Pointing rows for text and elements

--- start ---

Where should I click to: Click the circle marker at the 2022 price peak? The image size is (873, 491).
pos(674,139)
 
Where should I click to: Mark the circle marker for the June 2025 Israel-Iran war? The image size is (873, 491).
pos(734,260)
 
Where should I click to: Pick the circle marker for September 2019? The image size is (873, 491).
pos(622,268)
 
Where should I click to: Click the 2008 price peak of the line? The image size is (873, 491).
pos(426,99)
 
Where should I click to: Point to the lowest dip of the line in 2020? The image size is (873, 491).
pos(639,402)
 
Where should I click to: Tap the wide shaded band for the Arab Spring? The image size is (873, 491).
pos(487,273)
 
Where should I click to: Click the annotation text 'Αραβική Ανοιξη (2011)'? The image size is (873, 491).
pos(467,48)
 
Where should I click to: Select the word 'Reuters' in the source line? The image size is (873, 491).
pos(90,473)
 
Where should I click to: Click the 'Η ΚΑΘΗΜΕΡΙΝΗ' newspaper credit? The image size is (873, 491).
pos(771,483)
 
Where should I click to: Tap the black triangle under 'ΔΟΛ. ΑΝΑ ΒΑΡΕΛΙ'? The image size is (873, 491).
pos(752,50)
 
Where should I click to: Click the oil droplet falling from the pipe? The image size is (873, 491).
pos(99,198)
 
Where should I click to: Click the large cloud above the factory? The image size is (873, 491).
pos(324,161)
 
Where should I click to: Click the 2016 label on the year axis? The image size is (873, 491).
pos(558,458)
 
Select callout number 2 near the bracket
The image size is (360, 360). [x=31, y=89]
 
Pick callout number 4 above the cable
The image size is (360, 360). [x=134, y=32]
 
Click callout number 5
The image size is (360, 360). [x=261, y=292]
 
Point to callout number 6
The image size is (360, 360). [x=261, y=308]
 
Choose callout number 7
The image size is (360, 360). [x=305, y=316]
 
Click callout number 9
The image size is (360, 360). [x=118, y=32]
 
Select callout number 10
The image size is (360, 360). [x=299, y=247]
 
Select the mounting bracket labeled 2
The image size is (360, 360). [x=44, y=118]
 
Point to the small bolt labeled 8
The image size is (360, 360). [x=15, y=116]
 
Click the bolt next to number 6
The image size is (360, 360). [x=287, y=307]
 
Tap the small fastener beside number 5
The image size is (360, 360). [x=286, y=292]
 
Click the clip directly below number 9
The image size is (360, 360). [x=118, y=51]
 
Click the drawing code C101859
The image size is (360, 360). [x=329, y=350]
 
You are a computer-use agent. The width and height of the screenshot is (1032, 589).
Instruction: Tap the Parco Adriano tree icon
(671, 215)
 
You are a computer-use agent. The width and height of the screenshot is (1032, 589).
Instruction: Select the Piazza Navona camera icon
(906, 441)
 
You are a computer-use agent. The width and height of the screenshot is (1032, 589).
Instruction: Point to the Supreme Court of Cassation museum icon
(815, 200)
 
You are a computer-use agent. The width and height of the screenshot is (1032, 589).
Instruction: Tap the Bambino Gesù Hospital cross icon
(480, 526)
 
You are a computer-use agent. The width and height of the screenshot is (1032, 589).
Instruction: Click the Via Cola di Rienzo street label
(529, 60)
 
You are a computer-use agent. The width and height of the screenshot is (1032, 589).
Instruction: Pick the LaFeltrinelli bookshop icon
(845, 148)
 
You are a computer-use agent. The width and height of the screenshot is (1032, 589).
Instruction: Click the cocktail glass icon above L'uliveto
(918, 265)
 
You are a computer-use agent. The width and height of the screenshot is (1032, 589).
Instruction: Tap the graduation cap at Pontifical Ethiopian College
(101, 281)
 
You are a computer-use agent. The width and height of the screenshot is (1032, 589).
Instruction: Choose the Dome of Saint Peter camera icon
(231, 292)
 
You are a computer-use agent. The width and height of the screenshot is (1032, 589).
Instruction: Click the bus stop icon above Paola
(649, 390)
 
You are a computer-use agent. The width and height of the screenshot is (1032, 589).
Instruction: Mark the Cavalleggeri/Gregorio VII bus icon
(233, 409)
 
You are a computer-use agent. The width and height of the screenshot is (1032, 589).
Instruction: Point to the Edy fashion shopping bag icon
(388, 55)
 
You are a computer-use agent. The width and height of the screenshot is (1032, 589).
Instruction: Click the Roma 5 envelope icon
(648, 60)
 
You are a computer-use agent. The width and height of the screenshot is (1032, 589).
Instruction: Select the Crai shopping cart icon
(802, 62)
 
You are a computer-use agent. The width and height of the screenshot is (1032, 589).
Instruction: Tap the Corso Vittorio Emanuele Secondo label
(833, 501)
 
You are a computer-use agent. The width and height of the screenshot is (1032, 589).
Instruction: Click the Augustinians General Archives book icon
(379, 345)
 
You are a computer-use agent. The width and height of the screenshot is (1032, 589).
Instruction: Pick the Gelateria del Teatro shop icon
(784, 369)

--- end ---

* **Short problem**
Please count how many lines of the rows above contain the string "Pick" with matching case. Reply with the number only.

* **Complete answer**
4